The Articulation of Indigenous Peoples of Brazil (APIB) has denounced that the "temporal framework" is promoted by powerful agribusiness groups, supported in Parliament by far-right sectors, who intend to advance productive activities in the Amazon, where most of the disputed lands are located.

The tweet reads, "What a relief to have a President who respects the environment and Indigenous peoples! For that alone, it was worth having supported him by making the L symbol. World Environment Day.

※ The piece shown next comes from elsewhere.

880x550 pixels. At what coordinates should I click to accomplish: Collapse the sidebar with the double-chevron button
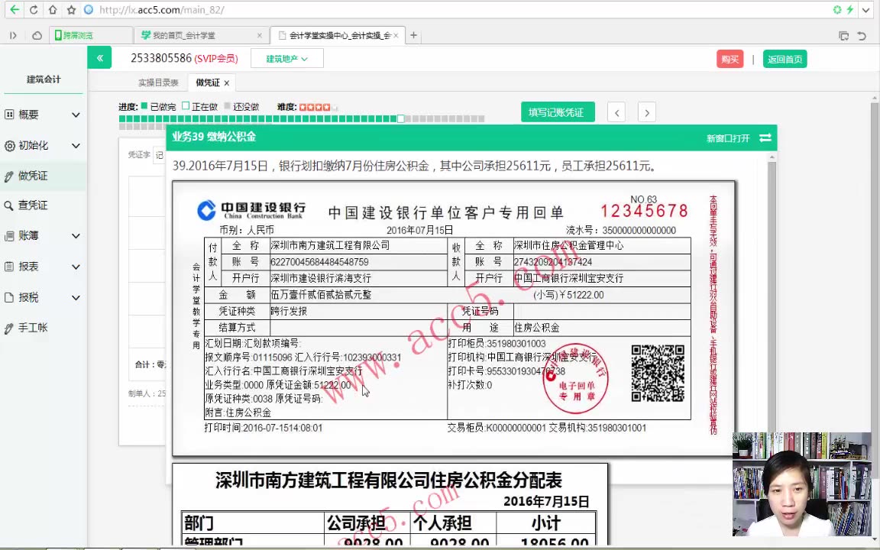(100, 58)
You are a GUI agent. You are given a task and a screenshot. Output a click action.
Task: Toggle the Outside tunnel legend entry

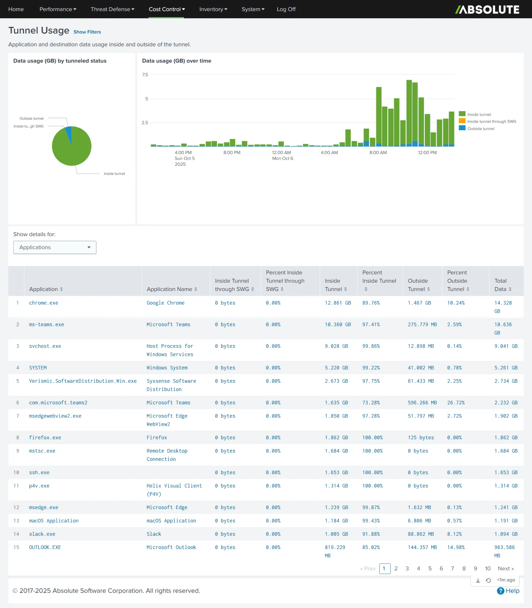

Lula pays a beautiful tribute to Bruno and Dom and launches several environmental policies."

LIMITING HISTORY TO 1988?

APIB, the largest Brazilian Indigenous organization, is preparing mobilizations throughout the country against a thesis that seeks to "limit and rewrite history" from 1988 onwards and "disregards the past," as the Indigenous peoples had already occupied those territories "hundreds of years before."

They argue that this is duly guaranteed in the Constitution’s Article 231, which recognizes the Indigenous people's right to "their social organization, customs, beliefs, and traditions," and their "original rights over traditionally occupied lands," which must be demarcated by the State.

The "temporal framework" also ignores the fact that many Indigenous peoples were forcefully evicted from lands they occupied before 1988 by settlers who later illegitimately took possession of those areas, which has led to recurring and violent conflicts.

ABOUT 200 AREAS AWAITING REGULARIZATION

Since 1988, when the Constitution determined that the State must demarcate Indigenous lands, 487 reserves have been created, which account for almost 14 percent of the national territory.

The demarcation process was suspended between 2019 and 2022 by the far-right President Jair Bolsonaro, but the current progressive President Lula da Silva has resumed it and expressed his rejection of the "temporal framework."

According to APIB, there are around 200 Indigenous areas awaiting regularization, representing about 2 percent of the country's territory, mostly located in the Amazon.

The already demarcated areas are occupied by around 500,000 of the nearly 1.6 million Indigenous people currently in the country, distributed among 305 ethnic groups that speak 247 different languages, according to previous estimates from last year's national census.

The Indigenous management of these lands, most of which are environmental protection areas, is also considered as a "shield" against climate change.

A DECISIVE TRIAL

On Wednesday, the Supreme Court is scheduled to resume a process that can set a precedent and be decisive in the controversy surrounding the "temporal framework."

The trial began last year, with one vote in favor and one against this thesis so far, and eight more members of the court still need to pronounce their opinions.

It reached the Supreme Court from lower courts through a lawsuit filed by the State against a ruling from a second-instance court that recognized a public agency from the southern state of Santa Catarina as the owner of certain lands.

For centuries, those areas were occupied by the Xokleng, Guarani, and Kaingang ethnic groups, forcibly evicted in the mid-20th century, and ended up in the hands of Santa Catarina’s Foundation for Technological Development, favored by the ruling now being debated by the Supreme Court.

That ruling, supported by the concept of the "temporal framework," argued that in October 1988, those lands were under the possession of that foundation and disregarded the fact that, starting in 1996, the Indigenous people had retaken some of those settlements.